*** RECORDED DATA ***

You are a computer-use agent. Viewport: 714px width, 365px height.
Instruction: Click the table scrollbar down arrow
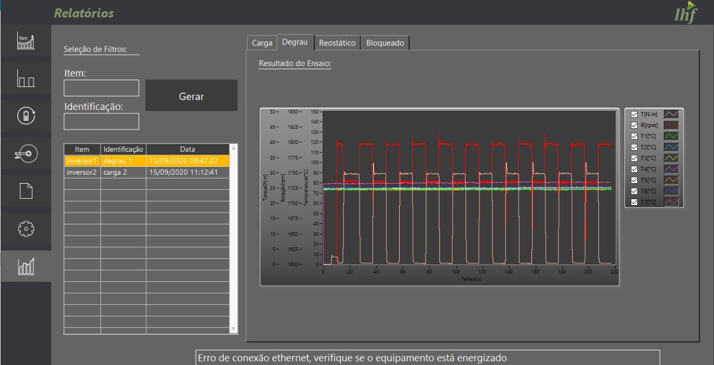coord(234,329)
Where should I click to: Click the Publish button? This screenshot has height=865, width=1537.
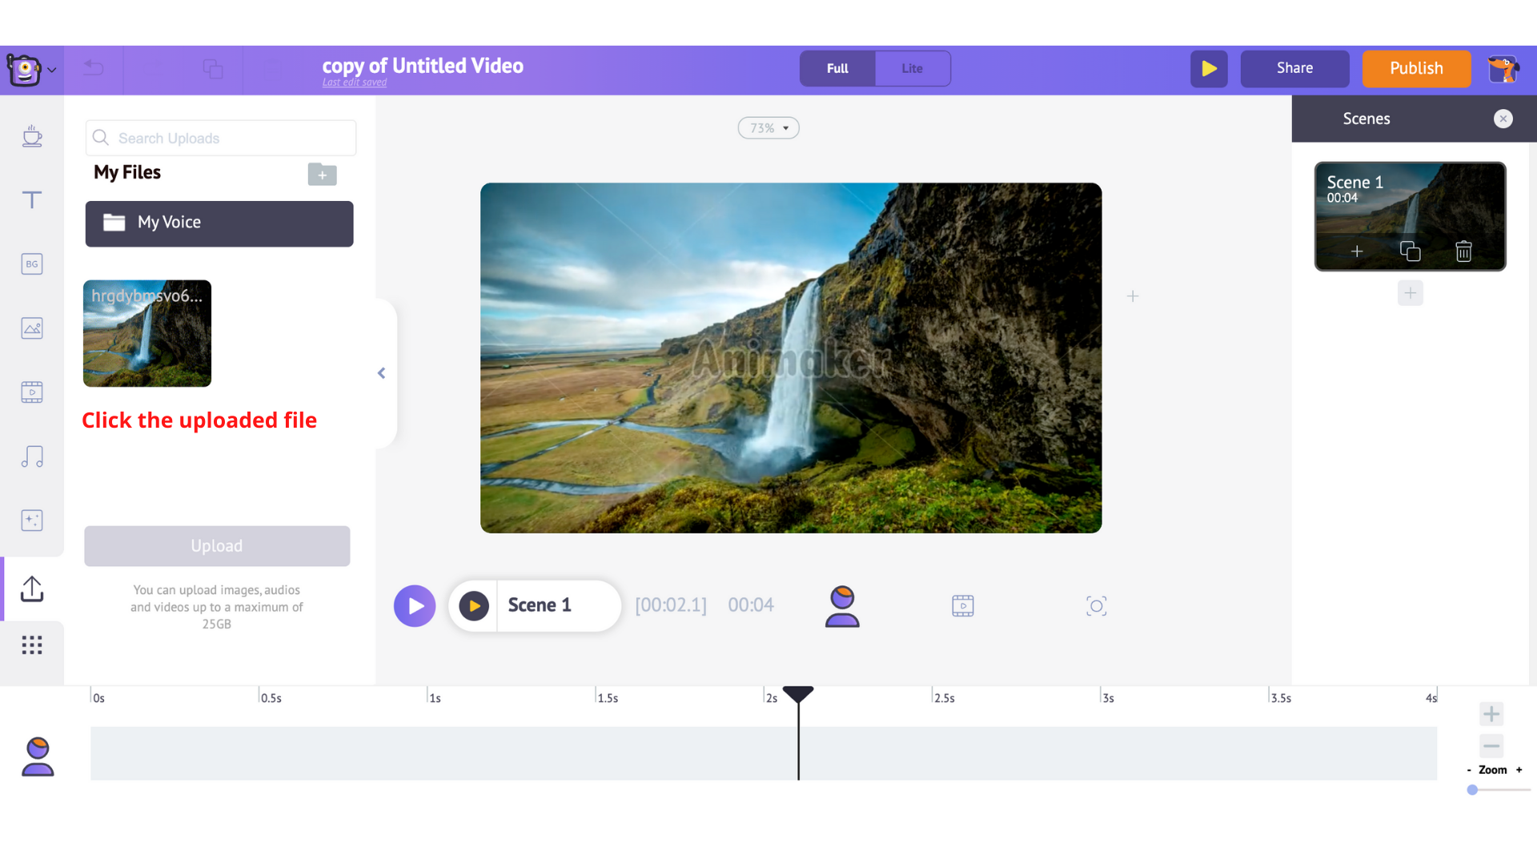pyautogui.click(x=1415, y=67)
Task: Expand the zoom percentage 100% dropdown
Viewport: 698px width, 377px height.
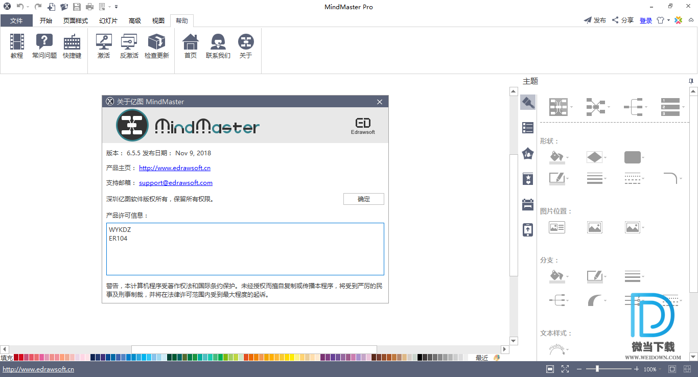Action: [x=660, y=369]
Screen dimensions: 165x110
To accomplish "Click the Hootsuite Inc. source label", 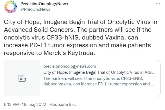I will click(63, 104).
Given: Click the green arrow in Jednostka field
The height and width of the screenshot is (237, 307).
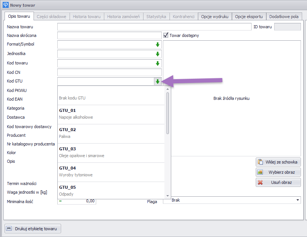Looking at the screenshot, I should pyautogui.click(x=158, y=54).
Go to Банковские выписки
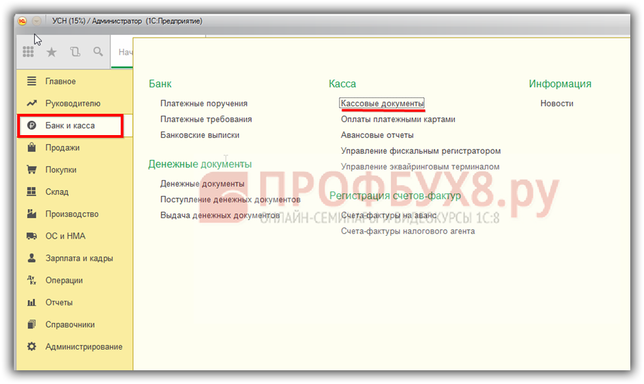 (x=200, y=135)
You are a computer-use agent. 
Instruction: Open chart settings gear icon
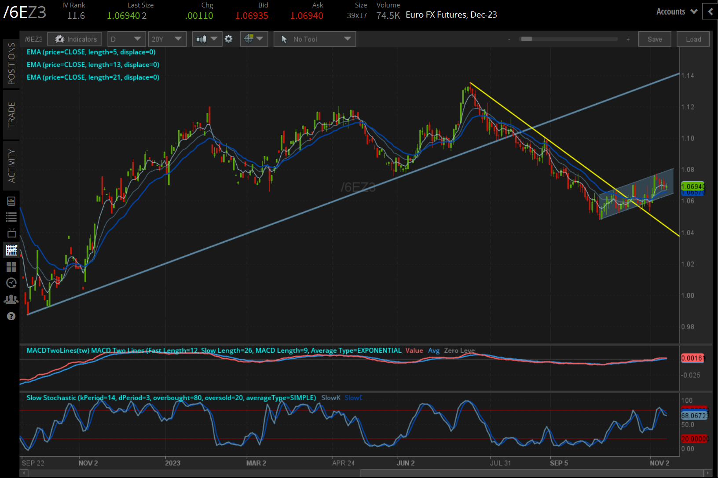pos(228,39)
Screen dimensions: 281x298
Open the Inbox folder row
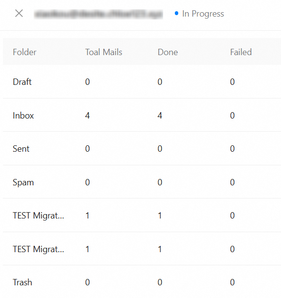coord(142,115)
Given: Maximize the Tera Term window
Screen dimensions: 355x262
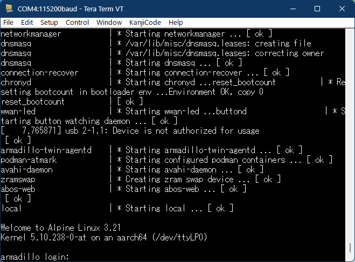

*** End of RECORDED DATA ***

PROBLEM TO WORK ON => I would like you to set down the lines above, from the one containing "The height and" to the final line, exactly as written and without pictures.

TASK RESPONSE =>
The height and width of the screenshot is (237, 307).
Looking at the screenshot, I should pyautogui.click(x=158, y=54).
Go to Банковские выписки
 (x=200, y=135)
You are a computer-use agent. 
Instruction: Open chart settings gear icon
pos(228,39)
Screen dimensions: 281x298
Open the Inbox folder row
coord(142,115)
Given: Maximize the Tera Term window
Screen dimensions: 355x262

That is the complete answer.